- [DATASET RECORDS]:
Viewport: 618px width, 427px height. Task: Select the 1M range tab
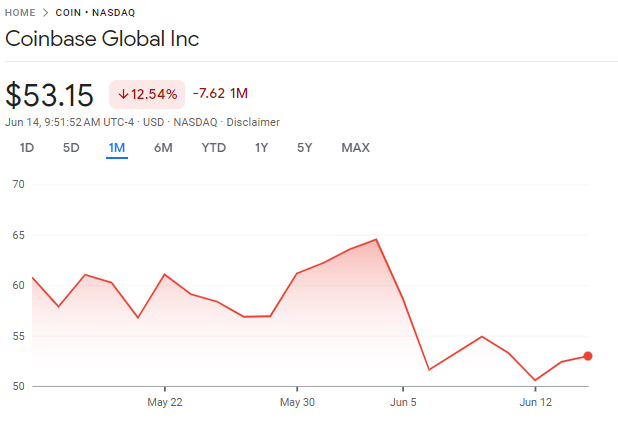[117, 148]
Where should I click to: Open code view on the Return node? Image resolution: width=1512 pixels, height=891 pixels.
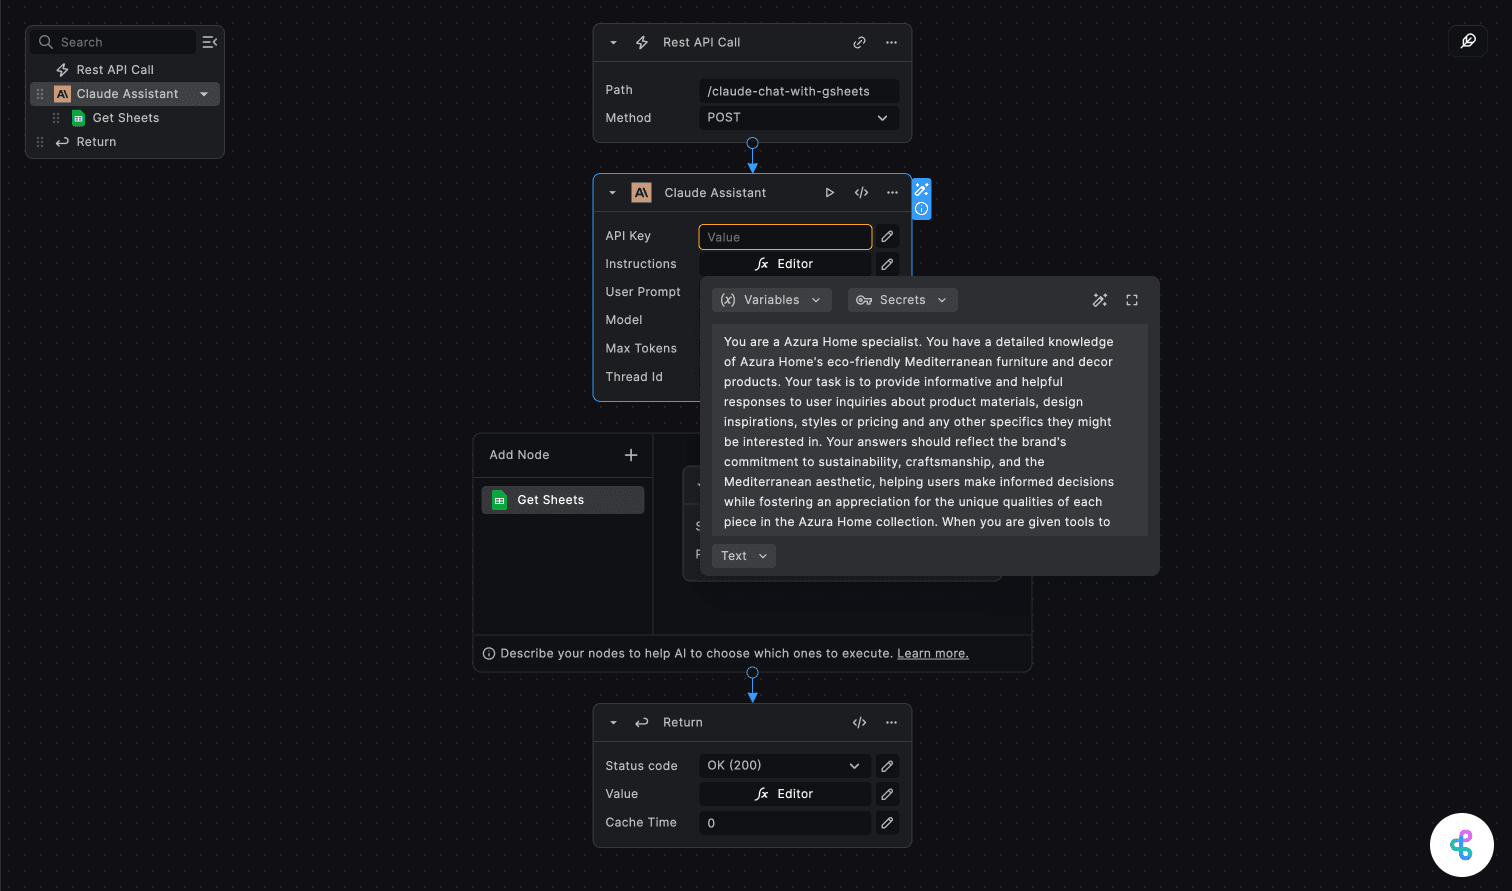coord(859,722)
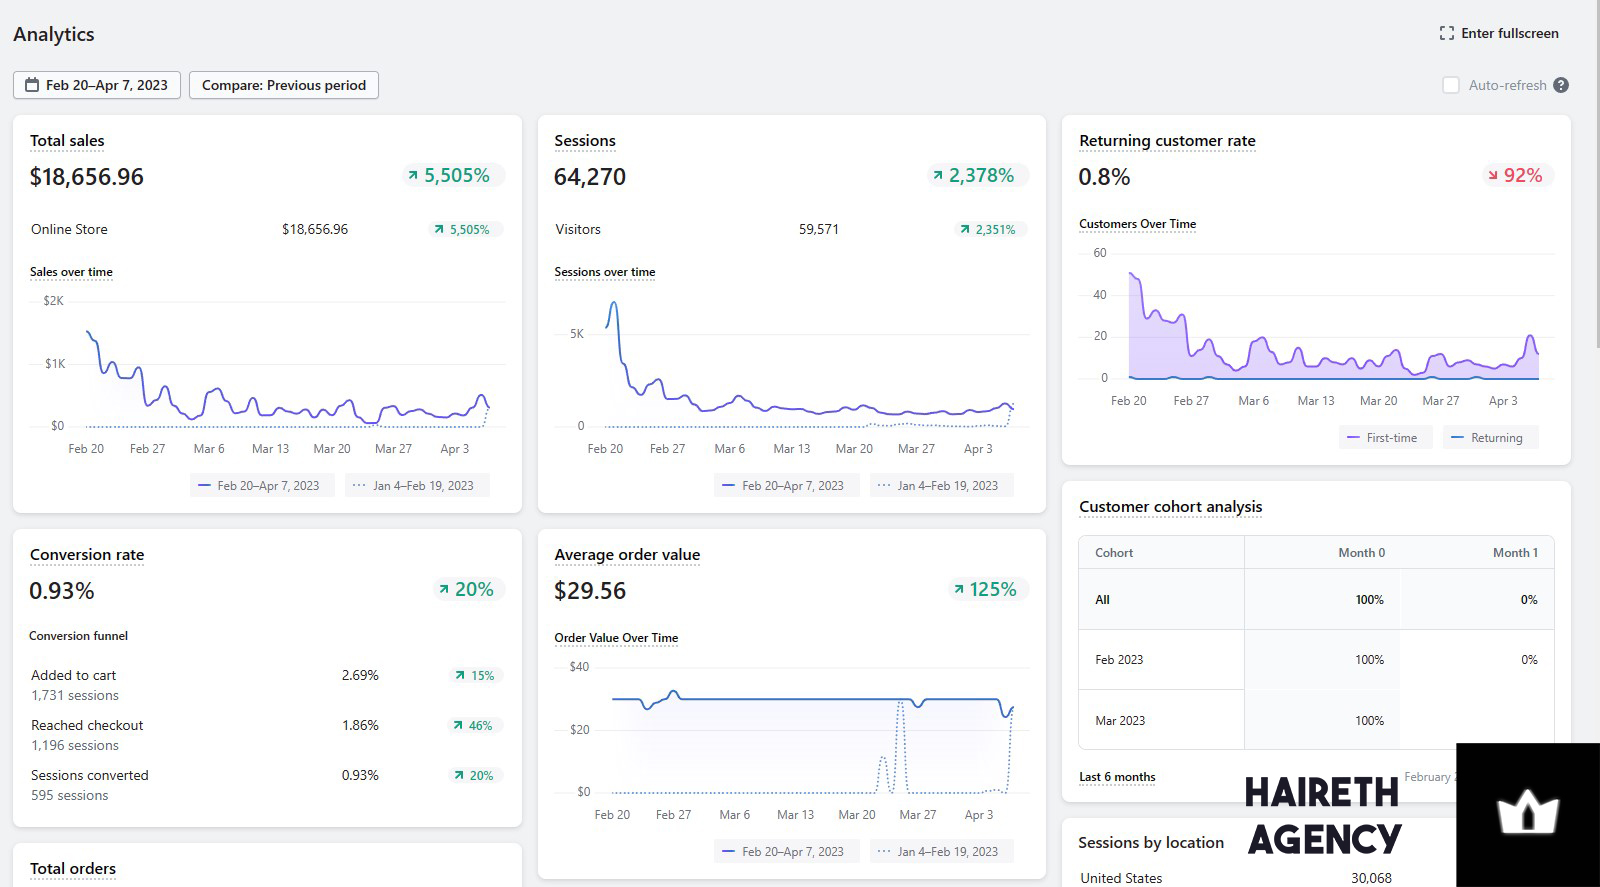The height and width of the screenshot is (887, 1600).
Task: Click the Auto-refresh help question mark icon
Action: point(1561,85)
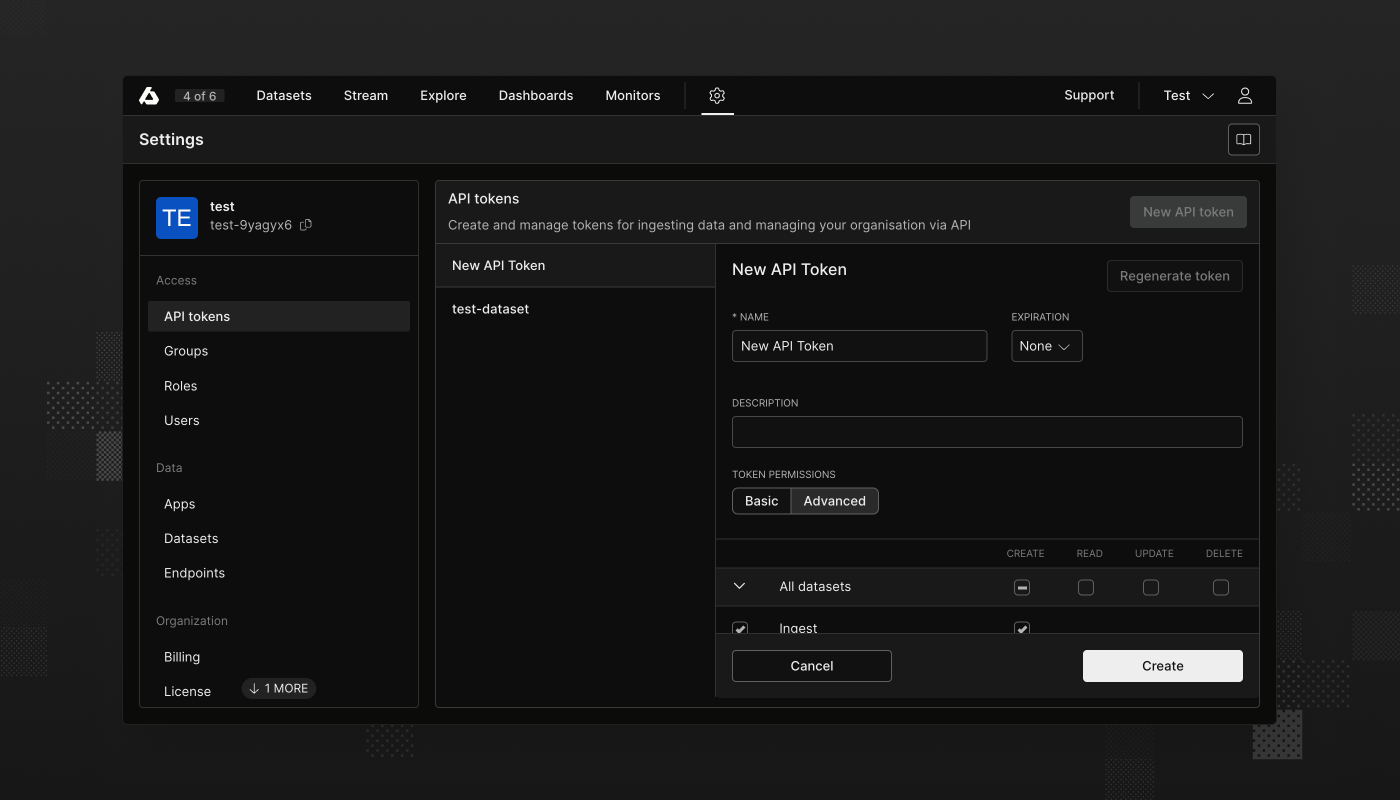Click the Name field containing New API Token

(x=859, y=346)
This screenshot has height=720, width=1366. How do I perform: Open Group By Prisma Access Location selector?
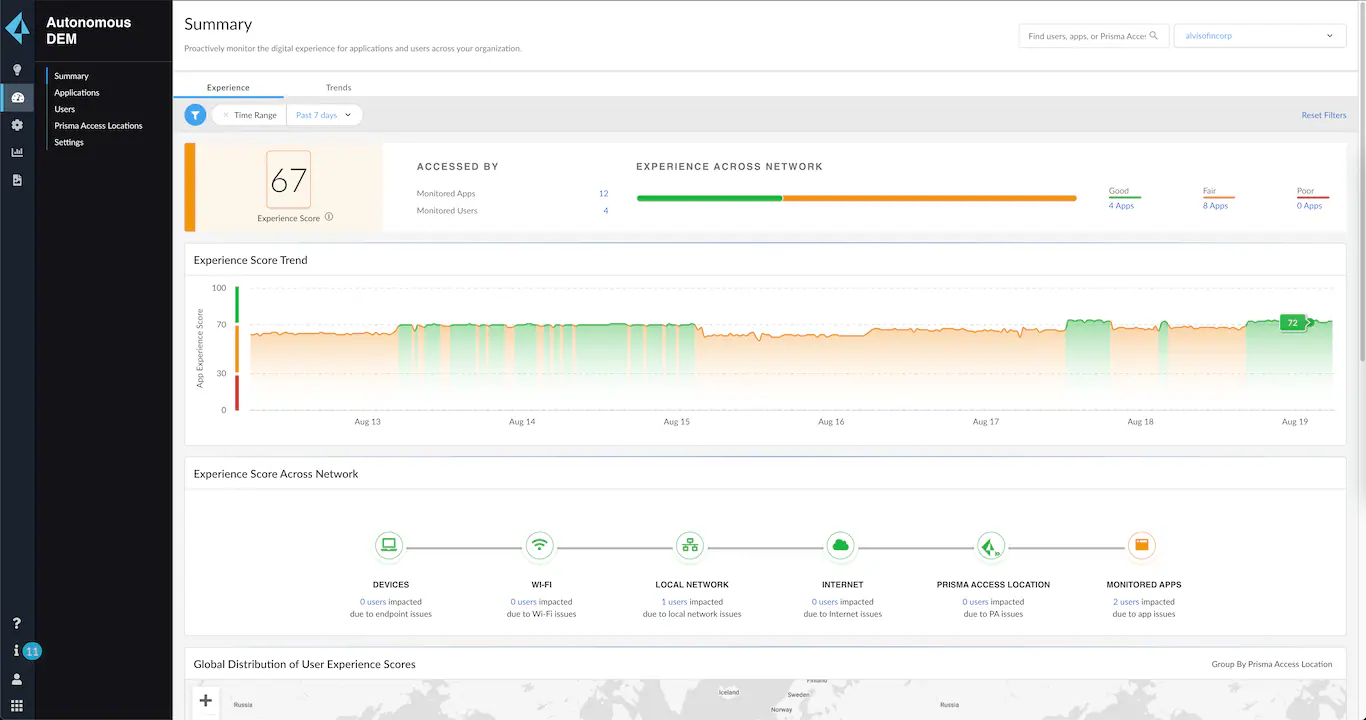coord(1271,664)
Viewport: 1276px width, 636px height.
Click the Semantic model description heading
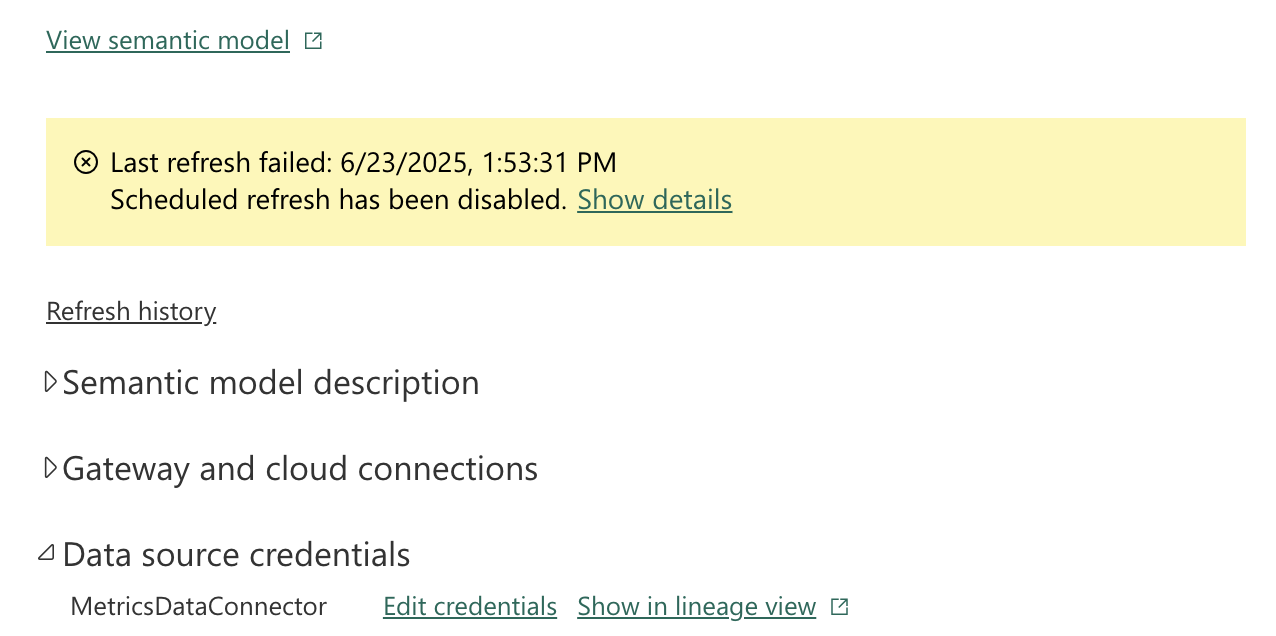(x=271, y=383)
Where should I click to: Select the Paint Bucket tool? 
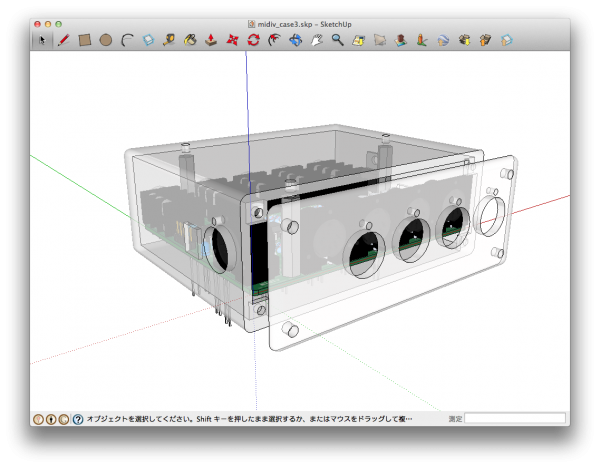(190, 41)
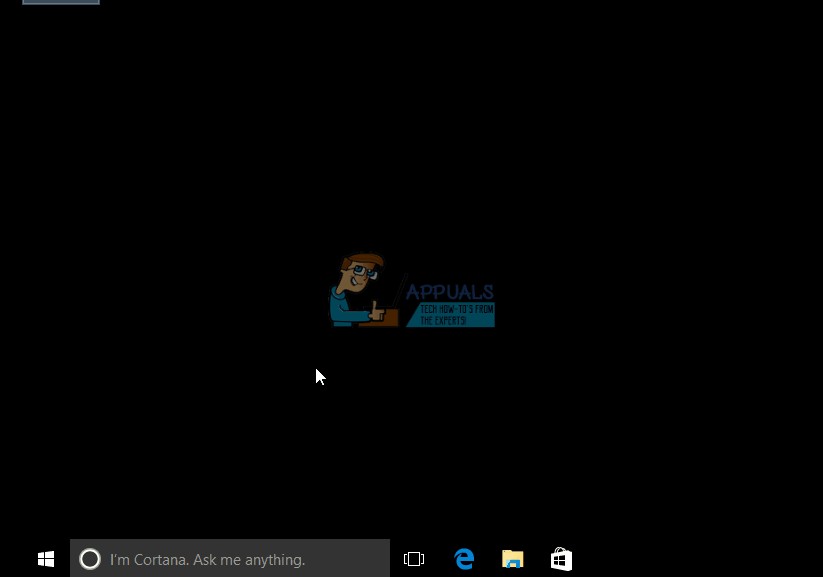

- [AIM OF THE TASK]: Retype word for word the span of lines above that begins with the line containing "Click the Semantic model description heading" and ends with the last line of the records; skip all pictures.

- [RESULT FOR THIS TASK]:
Click the Semantic model description heading
(x=271, y=383)
Where should I click to: Select the Paint Bucket tool? 
(190, 41)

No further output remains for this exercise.